La vicenda processuale, a partire dalle indagini della Procura, è davvero stravagante. Ha cominciato proprio il Procuratore Chaika, nel giugno di quest’anno, rendendo pubblici i nomi di una decina di sospetti prima che venissero arrestati – favorendo così la fuga di alcuni di loro, tra cui il citato Rustam Makhmudov, presunto killer. Più tardi alcuni degli arrestati sono stati liberati perché «estranei ai fatti» (tra questi, un paio di funzionari dei servizi segreti) e alla fine sono rimasti solo gli imputati attuali.
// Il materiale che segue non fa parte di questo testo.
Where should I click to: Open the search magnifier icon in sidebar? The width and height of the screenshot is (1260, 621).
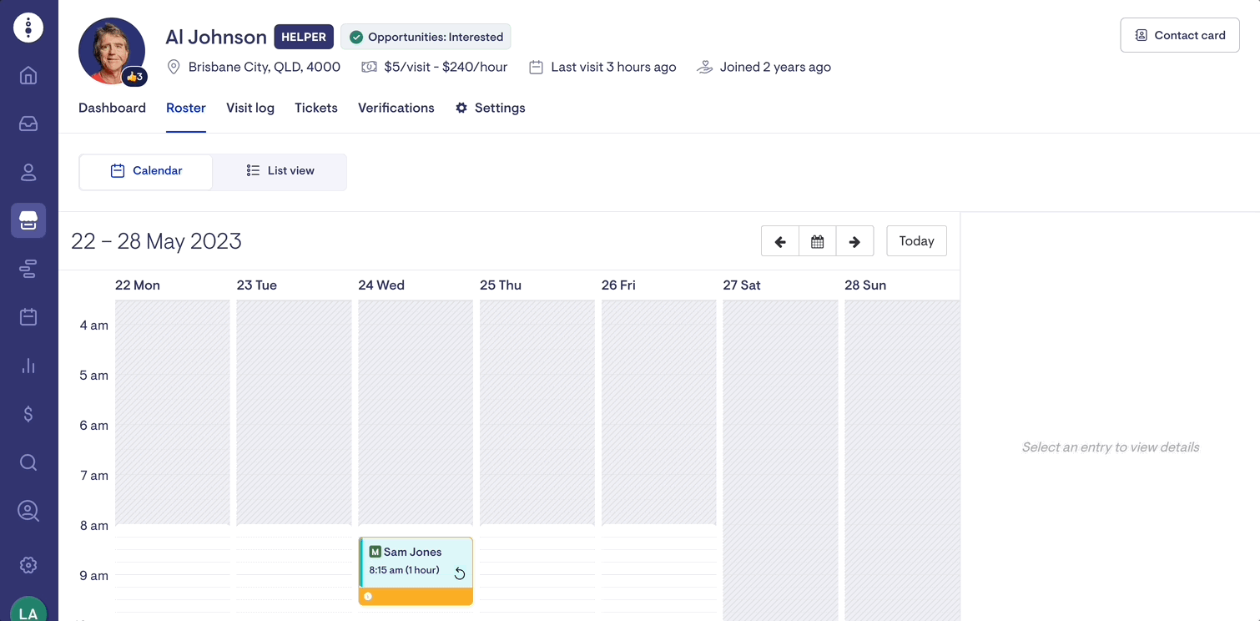28,462
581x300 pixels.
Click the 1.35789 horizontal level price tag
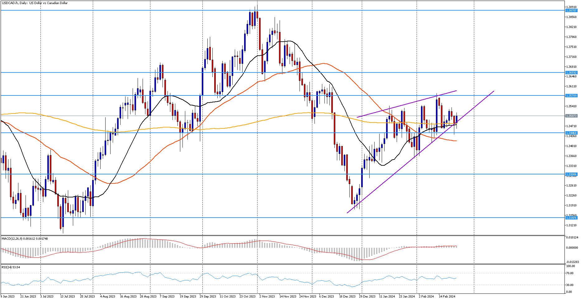pos(571,96)
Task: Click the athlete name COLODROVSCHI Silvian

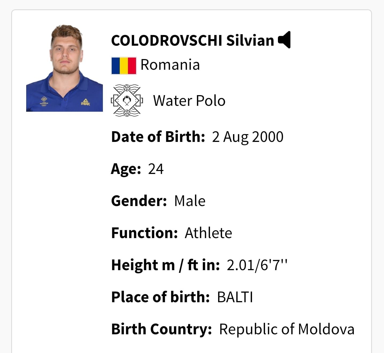Action: tap(192, 40)
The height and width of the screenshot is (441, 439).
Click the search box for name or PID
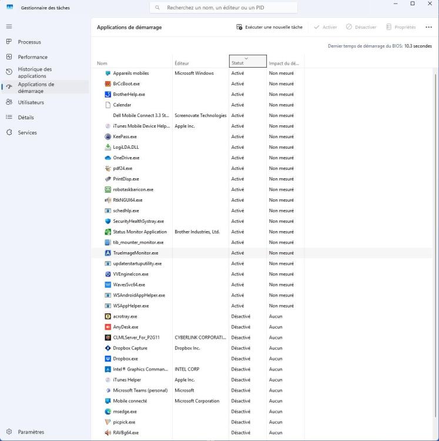pos(223,8)
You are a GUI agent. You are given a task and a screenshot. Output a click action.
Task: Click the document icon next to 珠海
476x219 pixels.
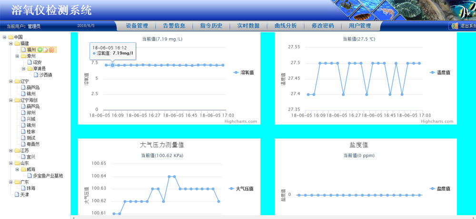pos(23,188)
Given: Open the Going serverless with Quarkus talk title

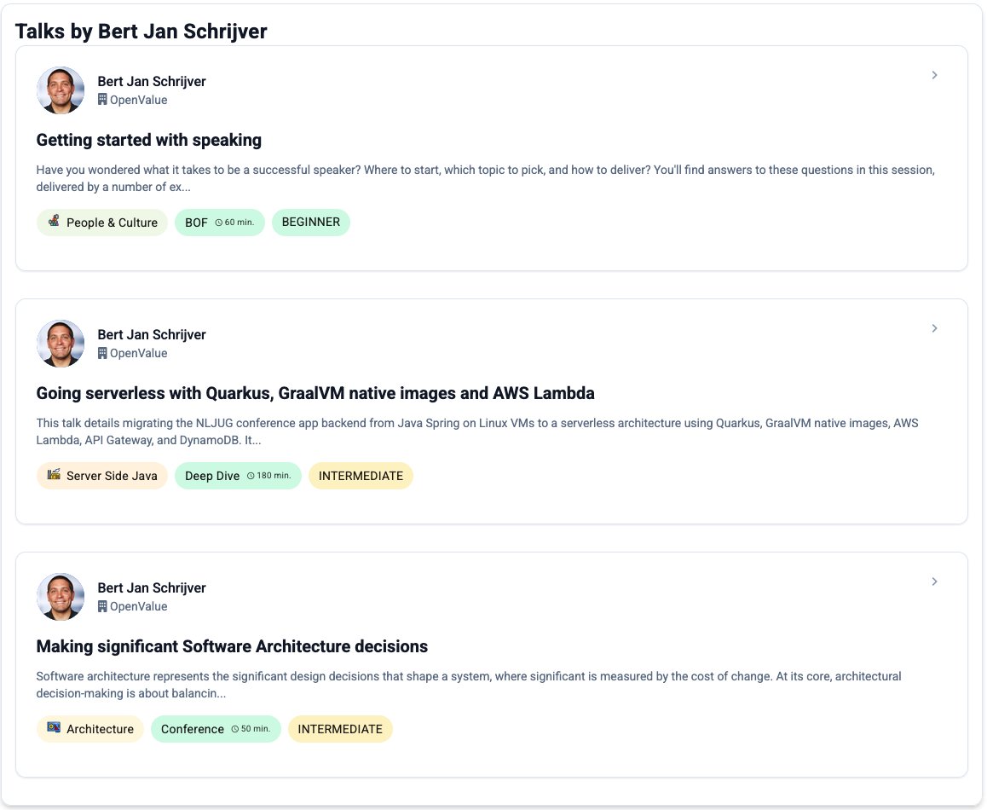Looking at the screenshot, I should [315, 393].
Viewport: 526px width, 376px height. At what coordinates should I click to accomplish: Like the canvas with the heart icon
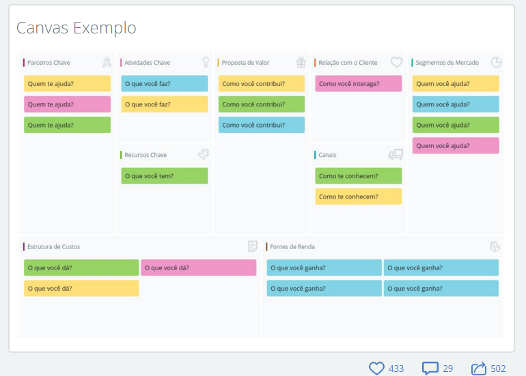[x=376, y=368]
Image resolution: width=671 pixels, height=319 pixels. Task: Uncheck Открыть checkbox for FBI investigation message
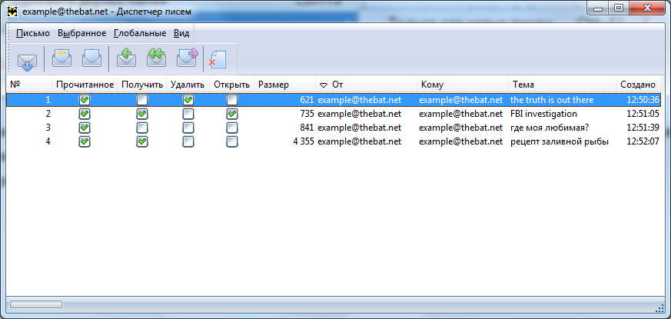point(232,114)
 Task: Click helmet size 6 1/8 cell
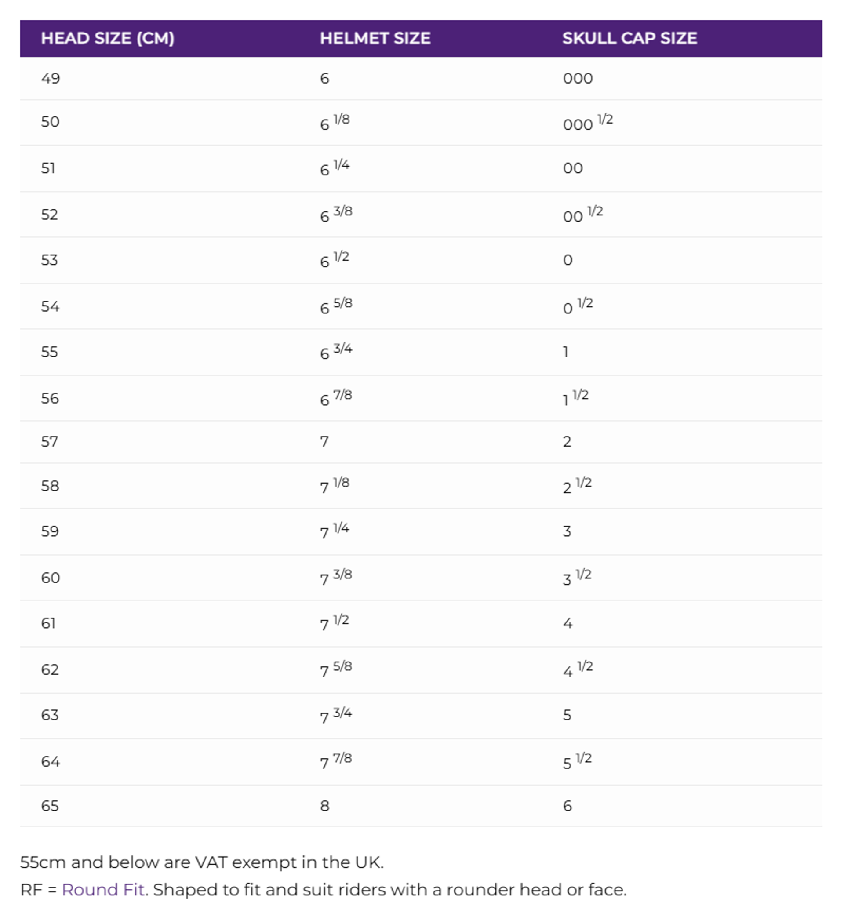tap(335, 123)

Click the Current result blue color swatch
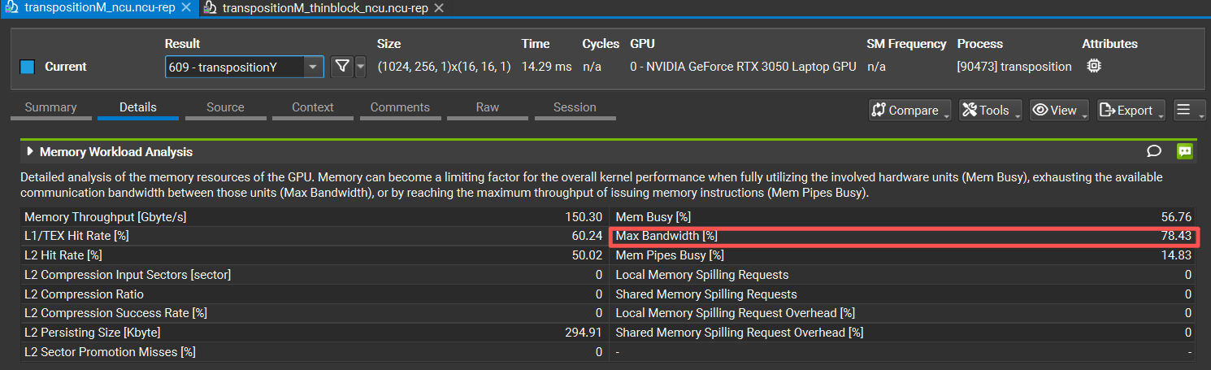(x=27, y=67)
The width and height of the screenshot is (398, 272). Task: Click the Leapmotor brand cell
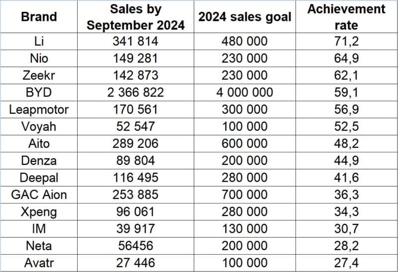[39, 109]
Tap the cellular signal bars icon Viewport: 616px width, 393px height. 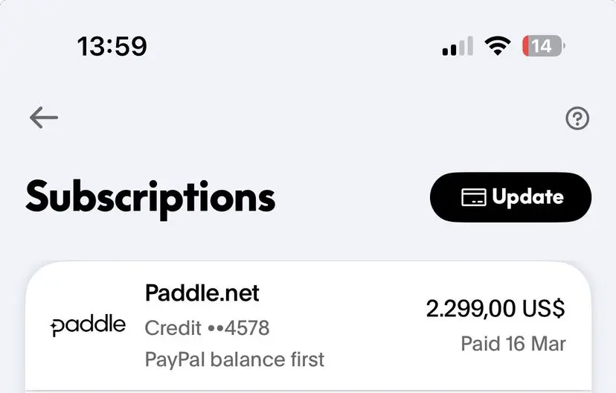pos(457,47)
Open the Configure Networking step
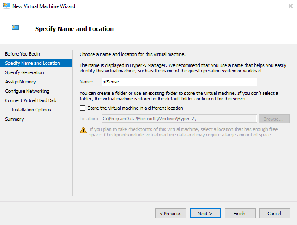The width and height of the screenshot is (297, 225). (27, 91)
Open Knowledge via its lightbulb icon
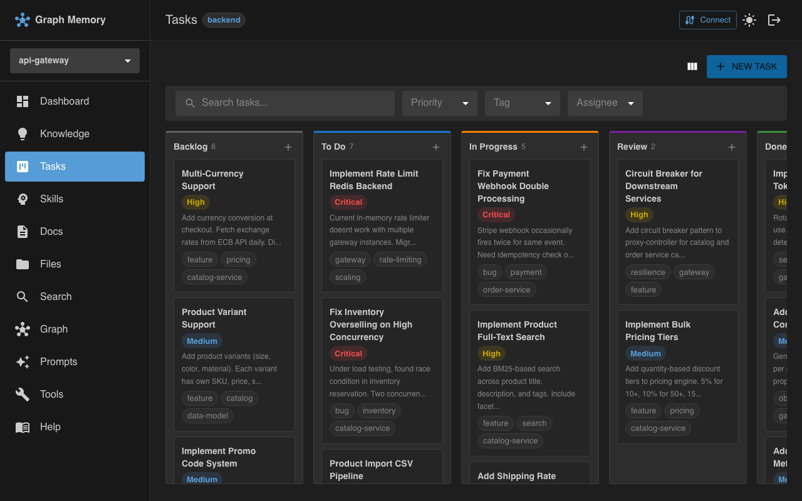Screen dimensions: 802x501 (x=23, y=133)
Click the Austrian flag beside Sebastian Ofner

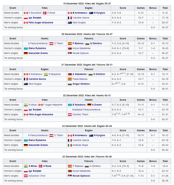tap(26, 176)
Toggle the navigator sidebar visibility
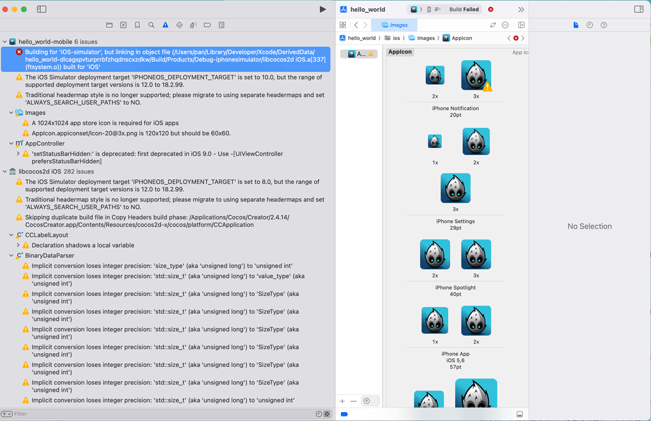The image size is (651, 421). coord(41,9)
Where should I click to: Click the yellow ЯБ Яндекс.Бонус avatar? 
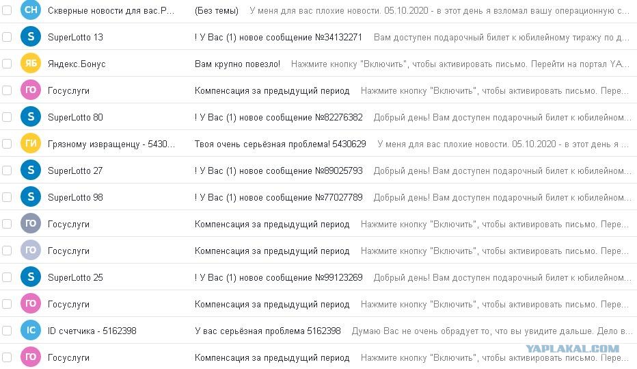31,63
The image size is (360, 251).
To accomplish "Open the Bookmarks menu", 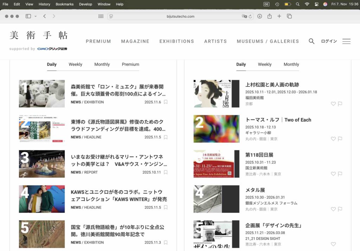I will 65,4.
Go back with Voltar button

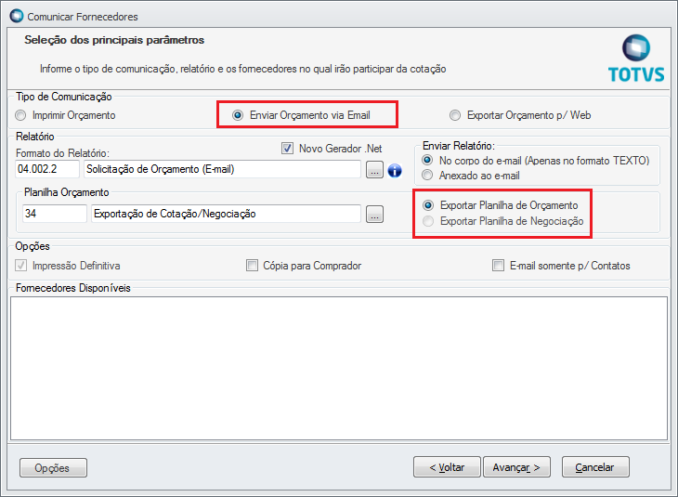click(x=447, y=467)
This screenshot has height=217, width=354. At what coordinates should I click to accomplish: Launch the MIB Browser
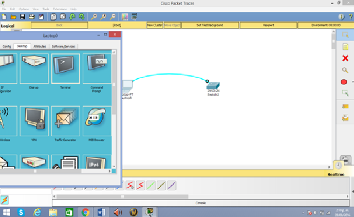(97, 121)
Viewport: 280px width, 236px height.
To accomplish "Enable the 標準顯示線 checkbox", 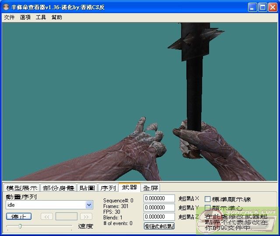I will pyautogui.click(x=208, y=199).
La presenza tra questi, con imputazioni trascurabili, di un funzionario del Fsb, ha fatto sì che il processo abbia dovuto svolgersi davanti a un tribunale militare invece che civile; non solo, ma ha dato alla Procura l’argomento per chiedere la ricusazione del giudice Evgenij Zubov dopo che questi aveva deciso di riaprire il dibattimento alla presenza della stampa.
Questo delle porte aperte o chiuse è diventato infatti il nodo vero intorno a cui si è giocato l’inizio del processo – e la sua valutazione politica. Dopo una partenza a porte chiuse, il giudice Zubov accoglieva nella prima seduta la richiesta di tutti gli avvocati (degli imputati e dei famigliari della vittima) di celebrarlo invece a porte aperte. Ma già il giorno dopo tornava sulla sua decisione, motivandola con la richiesta da parte dei giurati di non avere la stampa in aula. Uno dei giurati però rivelava poco dopo che da parte della giuria non era venuta nessuna richiesta in tal senso: al contrario, una sollecitazione a chiedere la segretezza, venuta dalla Procura, era caduta nel vuoto e nessuno l’aveva firmata.
Ieri, nel corso di una seduta caotica, nuovo colpo di scena: il giudice Zubov «riapre» le porte del dibattimento alla stampa e ordina un’inchiesta su quel che realmente vogliono i giurati; salvo subire poi una richiesta di ricusazione da parte della pubblica accusa per il fatto di avere «un’aperta prevenzione» – non si dice a che proposito. Il processo è stato quindi sospeso, in attesa di una decisione della corte su questa richiesta. Oggi si dovrebbe sapere se e come questo strano caso, che nel bene e nel male sta fornendo un ritratto di come funzionano le istituzioni e i poteri in Russia, andrà avanti.